Os julgados de paz visam, assim, dar satisfação completa ao velho brocardo que pondera "valer mais uma má composição do que uma boa demanda".

Tendo como antecedente remoto os avindores que surgiram no tempo de D. Manuel I, os julgados de paz, após a sua criação pela Carta Constitucional, mantiveram-se ao longo do tempo com aquela função primacialmente conciliatória, sendo actualmente regulados pela Lei 78/2001, de 13 de Julho.

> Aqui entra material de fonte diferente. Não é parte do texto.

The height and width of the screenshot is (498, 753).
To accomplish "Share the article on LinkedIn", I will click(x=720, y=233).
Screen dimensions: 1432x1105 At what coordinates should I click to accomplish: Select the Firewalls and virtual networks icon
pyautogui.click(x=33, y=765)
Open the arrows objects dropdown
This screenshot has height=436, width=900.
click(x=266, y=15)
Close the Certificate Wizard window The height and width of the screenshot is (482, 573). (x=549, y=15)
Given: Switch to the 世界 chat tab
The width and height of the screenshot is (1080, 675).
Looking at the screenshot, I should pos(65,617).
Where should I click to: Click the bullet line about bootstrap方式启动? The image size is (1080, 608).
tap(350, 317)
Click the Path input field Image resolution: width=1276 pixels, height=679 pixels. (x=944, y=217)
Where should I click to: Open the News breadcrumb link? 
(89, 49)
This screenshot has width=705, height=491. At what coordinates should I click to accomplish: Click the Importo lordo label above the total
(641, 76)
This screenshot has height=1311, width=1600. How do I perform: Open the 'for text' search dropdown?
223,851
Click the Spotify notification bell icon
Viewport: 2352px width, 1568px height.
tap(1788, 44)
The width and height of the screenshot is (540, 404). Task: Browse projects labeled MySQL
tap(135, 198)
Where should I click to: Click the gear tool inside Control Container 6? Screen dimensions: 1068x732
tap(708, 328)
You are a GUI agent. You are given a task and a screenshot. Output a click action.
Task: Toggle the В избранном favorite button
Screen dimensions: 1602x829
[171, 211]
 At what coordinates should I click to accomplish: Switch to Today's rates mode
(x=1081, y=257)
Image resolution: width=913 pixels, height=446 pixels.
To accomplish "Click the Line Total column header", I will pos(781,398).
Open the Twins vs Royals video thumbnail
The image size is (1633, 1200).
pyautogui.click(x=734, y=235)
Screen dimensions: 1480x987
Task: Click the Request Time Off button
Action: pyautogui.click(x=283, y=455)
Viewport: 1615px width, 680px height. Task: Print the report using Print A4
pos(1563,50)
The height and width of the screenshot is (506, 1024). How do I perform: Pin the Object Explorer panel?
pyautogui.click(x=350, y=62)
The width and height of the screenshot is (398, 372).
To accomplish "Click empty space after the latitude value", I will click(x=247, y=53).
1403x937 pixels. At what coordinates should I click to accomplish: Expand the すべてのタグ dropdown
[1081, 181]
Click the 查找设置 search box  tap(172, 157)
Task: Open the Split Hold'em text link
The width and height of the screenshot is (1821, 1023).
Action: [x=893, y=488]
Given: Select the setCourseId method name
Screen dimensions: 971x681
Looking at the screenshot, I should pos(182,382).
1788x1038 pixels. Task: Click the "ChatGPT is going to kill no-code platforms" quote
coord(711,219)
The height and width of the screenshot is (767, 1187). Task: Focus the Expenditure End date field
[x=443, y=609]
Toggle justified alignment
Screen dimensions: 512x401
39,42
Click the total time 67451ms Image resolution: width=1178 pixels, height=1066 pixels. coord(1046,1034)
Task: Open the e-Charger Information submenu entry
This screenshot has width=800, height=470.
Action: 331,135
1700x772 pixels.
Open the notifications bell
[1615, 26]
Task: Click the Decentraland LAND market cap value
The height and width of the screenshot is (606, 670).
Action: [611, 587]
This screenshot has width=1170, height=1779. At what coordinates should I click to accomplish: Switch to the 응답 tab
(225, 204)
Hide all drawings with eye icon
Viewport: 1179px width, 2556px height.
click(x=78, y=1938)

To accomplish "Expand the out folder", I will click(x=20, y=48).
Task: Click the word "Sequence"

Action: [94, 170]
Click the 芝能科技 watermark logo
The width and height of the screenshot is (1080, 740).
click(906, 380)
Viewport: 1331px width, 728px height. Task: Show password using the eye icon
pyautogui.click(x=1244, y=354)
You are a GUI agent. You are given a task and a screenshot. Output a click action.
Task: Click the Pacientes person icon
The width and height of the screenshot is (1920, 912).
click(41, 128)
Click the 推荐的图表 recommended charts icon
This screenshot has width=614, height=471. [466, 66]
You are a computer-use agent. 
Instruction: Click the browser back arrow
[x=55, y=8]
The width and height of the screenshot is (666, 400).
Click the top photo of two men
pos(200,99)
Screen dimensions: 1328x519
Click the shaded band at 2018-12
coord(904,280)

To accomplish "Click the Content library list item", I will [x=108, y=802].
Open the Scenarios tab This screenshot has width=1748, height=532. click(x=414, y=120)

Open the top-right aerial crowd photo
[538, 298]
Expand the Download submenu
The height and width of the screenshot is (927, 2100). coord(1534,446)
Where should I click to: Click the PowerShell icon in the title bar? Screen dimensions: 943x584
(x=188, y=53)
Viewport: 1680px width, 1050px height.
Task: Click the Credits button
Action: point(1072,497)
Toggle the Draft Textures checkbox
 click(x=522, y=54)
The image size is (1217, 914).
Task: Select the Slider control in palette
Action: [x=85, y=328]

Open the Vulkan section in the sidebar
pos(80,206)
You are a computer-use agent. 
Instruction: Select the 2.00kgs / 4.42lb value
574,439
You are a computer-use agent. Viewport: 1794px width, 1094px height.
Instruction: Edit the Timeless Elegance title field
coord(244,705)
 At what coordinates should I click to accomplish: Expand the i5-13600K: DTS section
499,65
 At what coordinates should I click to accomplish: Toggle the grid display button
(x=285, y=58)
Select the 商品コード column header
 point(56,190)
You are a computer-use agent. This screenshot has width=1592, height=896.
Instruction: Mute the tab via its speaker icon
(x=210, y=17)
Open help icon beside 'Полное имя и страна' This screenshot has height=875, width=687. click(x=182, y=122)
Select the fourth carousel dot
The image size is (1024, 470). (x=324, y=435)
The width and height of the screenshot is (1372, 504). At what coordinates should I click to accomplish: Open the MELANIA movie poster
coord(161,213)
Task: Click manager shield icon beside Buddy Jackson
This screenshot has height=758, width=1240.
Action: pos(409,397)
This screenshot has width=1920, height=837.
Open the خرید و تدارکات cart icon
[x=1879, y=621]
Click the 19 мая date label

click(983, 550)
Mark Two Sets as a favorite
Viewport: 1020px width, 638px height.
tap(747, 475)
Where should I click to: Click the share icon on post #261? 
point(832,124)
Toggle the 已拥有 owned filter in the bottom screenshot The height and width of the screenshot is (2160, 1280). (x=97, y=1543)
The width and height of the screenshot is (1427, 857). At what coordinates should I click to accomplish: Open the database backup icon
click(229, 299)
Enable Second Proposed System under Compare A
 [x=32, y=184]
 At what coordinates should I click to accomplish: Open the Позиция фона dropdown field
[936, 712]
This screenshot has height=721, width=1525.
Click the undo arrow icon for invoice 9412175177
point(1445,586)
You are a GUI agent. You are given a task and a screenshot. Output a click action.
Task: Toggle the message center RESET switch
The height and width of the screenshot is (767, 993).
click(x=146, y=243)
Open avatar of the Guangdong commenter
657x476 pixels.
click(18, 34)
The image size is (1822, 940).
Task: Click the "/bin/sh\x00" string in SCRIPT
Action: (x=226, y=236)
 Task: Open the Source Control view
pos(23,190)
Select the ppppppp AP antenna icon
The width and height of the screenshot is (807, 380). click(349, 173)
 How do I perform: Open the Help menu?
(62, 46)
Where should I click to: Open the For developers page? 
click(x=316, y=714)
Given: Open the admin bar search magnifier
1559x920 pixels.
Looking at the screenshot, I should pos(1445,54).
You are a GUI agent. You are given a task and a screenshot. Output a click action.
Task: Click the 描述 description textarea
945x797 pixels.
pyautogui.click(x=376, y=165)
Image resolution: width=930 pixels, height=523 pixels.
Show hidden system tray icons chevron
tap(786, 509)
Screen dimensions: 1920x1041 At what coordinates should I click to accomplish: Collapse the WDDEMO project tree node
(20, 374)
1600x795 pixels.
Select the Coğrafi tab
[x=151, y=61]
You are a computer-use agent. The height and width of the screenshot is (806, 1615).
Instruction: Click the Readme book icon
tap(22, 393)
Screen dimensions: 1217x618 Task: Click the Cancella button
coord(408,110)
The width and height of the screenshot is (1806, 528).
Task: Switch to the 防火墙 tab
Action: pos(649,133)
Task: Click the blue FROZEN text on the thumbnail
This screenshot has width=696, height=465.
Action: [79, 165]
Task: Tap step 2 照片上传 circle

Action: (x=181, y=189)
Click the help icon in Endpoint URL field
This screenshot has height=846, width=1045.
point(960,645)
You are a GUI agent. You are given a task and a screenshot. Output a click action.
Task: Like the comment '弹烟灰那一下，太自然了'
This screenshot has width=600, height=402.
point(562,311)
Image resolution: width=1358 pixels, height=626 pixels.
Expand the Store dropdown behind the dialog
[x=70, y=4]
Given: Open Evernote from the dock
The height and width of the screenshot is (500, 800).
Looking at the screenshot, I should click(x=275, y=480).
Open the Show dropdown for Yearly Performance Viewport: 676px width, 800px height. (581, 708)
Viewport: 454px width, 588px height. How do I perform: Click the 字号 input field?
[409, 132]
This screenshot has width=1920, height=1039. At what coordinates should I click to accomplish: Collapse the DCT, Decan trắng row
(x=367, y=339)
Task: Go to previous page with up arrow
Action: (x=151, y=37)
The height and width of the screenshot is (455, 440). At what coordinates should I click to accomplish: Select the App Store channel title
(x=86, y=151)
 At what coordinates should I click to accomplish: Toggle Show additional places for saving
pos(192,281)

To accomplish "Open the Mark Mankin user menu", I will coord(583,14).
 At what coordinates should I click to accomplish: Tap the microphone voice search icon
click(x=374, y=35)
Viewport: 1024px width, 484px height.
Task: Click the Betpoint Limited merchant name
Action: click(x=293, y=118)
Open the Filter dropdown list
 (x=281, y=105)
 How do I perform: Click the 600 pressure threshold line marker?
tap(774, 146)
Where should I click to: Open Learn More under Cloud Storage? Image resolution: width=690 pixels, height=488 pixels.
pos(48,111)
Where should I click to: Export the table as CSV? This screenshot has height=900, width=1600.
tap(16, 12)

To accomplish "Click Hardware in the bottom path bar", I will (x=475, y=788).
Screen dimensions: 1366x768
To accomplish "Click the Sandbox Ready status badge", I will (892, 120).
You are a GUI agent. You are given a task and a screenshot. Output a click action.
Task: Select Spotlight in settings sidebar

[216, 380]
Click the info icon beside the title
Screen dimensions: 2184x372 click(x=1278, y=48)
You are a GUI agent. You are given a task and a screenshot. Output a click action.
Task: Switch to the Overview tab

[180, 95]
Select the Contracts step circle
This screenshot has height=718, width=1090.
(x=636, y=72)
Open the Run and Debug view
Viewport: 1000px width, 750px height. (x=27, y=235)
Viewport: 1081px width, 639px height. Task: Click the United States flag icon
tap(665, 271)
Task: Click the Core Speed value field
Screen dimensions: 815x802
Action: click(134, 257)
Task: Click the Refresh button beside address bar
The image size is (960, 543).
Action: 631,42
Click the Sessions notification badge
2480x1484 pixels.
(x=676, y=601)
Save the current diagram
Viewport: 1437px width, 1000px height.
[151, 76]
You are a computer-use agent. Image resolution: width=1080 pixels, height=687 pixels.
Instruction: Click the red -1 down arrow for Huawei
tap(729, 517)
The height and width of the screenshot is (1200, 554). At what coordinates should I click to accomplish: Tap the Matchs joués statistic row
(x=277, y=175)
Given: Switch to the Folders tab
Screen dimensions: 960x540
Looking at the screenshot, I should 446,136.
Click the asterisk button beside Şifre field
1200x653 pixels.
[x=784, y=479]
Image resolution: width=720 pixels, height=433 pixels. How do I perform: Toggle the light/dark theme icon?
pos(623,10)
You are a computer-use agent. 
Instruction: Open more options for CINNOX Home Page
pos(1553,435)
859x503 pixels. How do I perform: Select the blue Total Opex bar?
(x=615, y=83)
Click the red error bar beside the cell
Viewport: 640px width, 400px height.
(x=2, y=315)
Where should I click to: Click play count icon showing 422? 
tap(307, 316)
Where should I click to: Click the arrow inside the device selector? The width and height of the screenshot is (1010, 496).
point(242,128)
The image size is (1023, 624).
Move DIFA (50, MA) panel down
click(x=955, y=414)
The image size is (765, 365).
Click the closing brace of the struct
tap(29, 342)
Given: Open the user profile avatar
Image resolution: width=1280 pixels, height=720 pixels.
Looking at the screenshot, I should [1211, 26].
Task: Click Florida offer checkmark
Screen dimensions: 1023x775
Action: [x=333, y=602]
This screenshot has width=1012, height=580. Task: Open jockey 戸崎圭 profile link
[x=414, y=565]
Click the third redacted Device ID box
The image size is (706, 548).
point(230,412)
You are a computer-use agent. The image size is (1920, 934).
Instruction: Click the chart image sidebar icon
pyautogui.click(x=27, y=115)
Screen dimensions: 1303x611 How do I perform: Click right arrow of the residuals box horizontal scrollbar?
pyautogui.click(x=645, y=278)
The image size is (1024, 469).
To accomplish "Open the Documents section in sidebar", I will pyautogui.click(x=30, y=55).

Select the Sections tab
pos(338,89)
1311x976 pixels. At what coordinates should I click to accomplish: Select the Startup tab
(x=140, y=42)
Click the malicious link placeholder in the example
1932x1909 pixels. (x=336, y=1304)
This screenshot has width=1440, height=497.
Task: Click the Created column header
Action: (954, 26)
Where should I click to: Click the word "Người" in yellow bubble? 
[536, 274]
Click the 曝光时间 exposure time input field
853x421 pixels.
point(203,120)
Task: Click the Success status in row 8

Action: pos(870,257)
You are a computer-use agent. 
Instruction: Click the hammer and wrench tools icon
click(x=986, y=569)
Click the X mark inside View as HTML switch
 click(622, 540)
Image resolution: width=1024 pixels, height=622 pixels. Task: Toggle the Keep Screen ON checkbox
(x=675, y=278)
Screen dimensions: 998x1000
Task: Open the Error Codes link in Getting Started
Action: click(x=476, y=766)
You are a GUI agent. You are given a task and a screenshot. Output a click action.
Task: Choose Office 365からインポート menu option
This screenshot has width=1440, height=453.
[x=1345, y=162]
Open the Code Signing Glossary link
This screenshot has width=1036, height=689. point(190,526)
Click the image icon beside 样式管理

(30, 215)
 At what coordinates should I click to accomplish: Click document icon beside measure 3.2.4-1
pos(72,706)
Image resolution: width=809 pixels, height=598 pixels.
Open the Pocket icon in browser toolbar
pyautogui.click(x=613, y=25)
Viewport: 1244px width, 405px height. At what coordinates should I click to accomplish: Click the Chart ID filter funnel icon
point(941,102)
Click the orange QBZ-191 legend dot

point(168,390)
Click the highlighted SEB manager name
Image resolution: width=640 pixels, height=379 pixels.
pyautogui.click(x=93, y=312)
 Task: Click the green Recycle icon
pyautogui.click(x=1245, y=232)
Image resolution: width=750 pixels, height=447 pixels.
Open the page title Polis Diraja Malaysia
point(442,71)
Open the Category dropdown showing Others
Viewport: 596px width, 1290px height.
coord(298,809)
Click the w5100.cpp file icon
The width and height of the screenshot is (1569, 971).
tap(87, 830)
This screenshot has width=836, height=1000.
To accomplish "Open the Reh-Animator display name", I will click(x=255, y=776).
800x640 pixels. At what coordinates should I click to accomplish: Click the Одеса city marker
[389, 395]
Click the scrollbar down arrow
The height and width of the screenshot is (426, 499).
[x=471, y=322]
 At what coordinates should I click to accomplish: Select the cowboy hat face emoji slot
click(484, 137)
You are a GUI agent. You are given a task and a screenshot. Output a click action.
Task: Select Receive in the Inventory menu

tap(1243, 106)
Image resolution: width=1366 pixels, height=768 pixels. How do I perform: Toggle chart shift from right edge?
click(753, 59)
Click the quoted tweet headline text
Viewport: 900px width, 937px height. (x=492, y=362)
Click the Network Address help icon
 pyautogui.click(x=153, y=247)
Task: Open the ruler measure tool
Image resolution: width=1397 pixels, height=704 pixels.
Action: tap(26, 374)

Exibindo o mesmo pendor conciliatório, os julgados de paz continuam a ser de criação facultativa, em parceria entre o Estado e o poder local, havendo sempre recurso dos respectivos juízes de paz para os tribunais de comarca.

Sistema de organização

Organizado por séries e ordenado cronologicamente dentro das mesmas.

Condições de acesso

Comunicável, sem restrições legais.

Condições de reprodução

A reprodução de documentos encontra-se sujeita a algumas restrições tendo em conta o tipo dos documentos, o seu estado de conservação, o fim a que se destina a reprodução.

Reprodução sujeita à tabela emolumentar em vigor.

Idioma e escrita

Português

Instrumentos de pesquisa

Disponível no Sítio Web e no Portal Português de Arquivos.